- Page text:

I made my pressure / vacuum pot and I can pull down to 25 inches. Currently I've been trying to us PR resin but I haven't had very good results. Maybe I'll try the plexi solution. How long will it last? I mean I have a couple good sources of plexi for around 2 bucks a pound for scrap. If I make this solution how long does it keep?

Wondering if I can use the same pigments for that solution that I use for PR. Does anyone have an idea on that?
 
I made my pressure / vacuum pot and I can pull down to 25 inches. Currently I've been trying to us PR resin but I haven't had very good results. Maybe I'll try the plexi solution. How long will it last? I mean I have a couple good sources of plexi for around 2 bucks a pound for scrap. If I make this solution how long does it keep?

Wondering if I can use the same pigments for that solution that I use for PR. Does anyone have an idea on that?

Drew, I can't answer that with scientific certainty. So, I'll make a stab at an answer based on my own form of twisted logic. ;)
Since the solution is a solid dissolved in a solvent, if anything was to go wrong (e.g. air getting to the solution) the solvent would evaporate and you would be left with the solid. And, I don't believe plexiglas will rot.
In other words, I believe the solution will last indefinitely as long as it is kept in an air tight container. My solution is simply a continuation of the original I put in there about a year ago. I just add plexi and Acetone and keep using. Between uses I put the (hopefully) air tight lid back on the pot.
So....Frank's sage advice for the day is.....don't sweat it.
 
Vac time?

Please note, the title is NOT "How To Stabilize". This is an explanation of how I do it. There are many approaches to the process. I choose to use the KISS method. It works for me and I don't see any reason why it won't work for anyone.
My pressure pot is an old paint pot that was given to me by friend Jay Caughron. In fact, he gave me two. I don't need two so sent one to another FW friend, Vaughn.
My vac pump is a Gast with filters. I got from a friend who buys from commercial distress auctions for businesses gone bust. I got a great buy on it.
Understand, any plastic parts in your pump will eventually be ruined by the solvent fumes. I know, one day, I will have to rebuild the pump. Fortunately, the Gast is designed to be rebuilt periodically.

- Data listing:
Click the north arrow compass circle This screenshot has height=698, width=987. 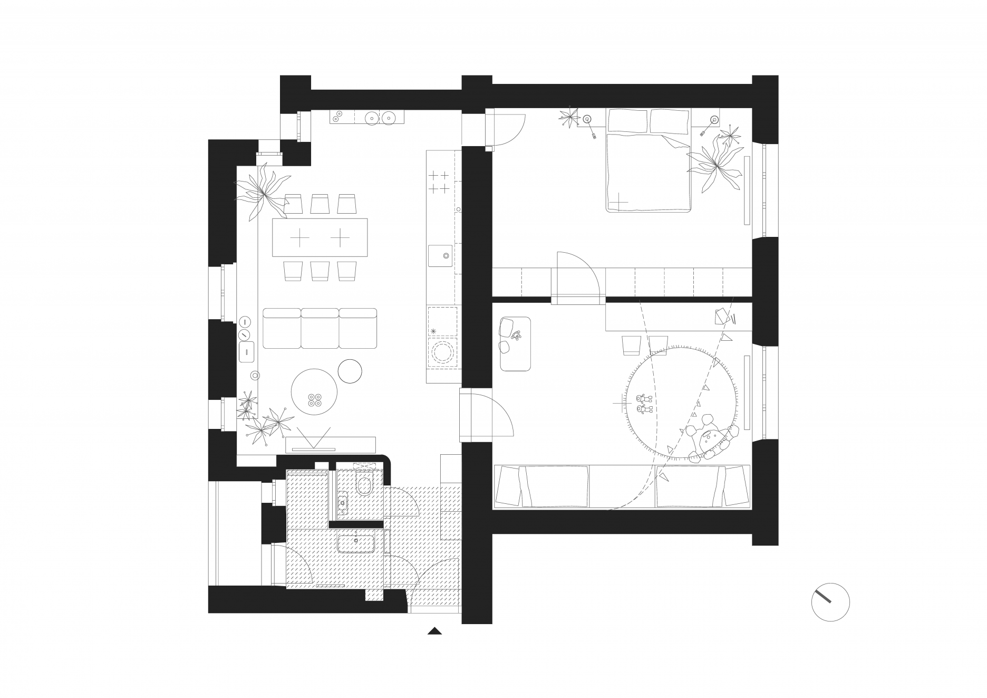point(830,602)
---
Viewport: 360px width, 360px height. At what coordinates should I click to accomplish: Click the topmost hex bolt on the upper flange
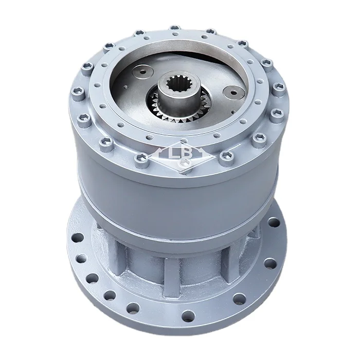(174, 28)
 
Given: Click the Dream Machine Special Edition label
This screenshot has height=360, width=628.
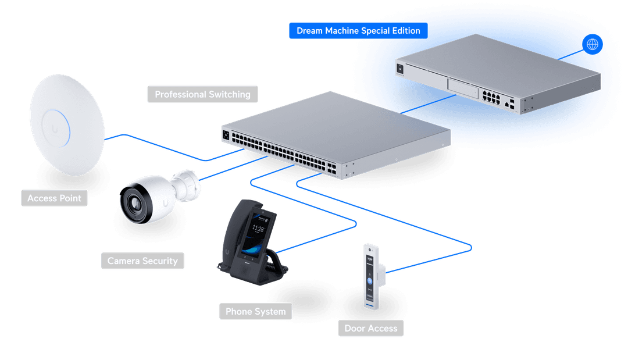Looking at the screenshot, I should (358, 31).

- Short task: In the forum posts about the plexi solution, what two things does the person who answered Drew add to keep their solution going?

- Result for this exercise: Plexi and acetone.